MATERIAL FOR THIS TASK —
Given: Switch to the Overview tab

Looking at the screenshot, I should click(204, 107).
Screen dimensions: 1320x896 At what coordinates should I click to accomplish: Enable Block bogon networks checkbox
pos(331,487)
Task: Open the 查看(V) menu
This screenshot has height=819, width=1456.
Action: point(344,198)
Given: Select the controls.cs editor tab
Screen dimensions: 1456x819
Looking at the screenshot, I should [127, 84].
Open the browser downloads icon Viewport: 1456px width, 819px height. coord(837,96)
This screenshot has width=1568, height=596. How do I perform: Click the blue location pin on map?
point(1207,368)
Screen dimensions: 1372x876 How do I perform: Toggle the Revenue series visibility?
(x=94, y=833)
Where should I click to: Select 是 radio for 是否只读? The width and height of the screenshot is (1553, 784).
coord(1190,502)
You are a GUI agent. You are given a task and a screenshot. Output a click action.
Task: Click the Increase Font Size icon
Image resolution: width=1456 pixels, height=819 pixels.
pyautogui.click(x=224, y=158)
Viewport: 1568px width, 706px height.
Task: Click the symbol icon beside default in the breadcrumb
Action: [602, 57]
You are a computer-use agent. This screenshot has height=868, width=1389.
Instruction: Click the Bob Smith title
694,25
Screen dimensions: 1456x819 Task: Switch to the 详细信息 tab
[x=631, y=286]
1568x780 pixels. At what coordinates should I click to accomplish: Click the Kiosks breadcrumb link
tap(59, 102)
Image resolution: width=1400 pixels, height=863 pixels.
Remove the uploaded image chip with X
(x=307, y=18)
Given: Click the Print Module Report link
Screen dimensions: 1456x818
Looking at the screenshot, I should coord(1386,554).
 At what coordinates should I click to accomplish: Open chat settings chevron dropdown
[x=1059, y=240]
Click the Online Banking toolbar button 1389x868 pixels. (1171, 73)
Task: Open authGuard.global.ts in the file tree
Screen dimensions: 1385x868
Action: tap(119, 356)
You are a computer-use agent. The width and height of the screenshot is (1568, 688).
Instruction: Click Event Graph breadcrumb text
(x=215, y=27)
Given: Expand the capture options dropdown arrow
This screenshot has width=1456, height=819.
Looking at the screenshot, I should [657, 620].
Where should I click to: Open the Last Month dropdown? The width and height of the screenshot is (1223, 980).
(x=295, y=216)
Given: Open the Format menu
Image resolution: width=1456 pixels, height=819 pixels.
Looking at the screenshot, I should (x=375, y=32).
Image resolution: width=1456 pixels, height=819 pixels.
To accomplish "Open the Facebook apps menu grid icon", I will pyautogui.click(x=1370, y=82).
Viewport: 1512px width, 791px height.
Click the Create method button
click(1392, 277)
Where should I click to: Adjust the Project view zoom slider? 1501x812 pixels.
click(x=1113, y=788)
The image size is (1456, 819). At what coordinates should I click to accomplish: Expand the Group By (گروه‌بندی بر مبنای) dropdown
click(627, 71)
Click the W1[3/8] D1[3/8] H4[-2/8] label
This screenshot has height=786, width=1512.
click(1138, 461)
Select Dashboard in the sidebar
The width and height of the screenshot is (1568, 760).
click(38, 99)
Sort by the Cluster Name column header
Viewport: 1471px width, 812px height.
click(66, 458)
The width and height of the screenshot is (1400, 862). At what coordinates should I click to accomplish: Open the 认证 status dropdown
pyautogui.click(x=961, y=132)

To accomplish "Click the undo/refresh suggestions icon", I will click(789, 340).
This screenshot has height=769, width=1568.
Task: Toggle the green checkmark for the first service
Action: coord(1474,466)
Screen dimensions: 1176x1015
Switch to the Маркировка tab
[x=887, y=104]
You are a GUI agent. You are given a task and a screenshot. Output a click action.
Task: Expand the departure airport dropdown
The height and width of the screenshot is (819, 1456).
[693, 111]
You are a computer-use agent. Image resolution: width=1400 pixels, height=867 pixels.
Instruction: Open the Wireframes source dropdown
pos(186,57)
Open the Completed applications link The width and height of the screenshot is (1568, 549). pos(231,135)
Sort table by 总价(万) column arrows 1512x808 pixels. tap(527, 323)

ASSIGNMENT — Provide the count of lines in the data above containing "computer", and nothing further.

SOLUTION FOR THIS PROBLEM — 3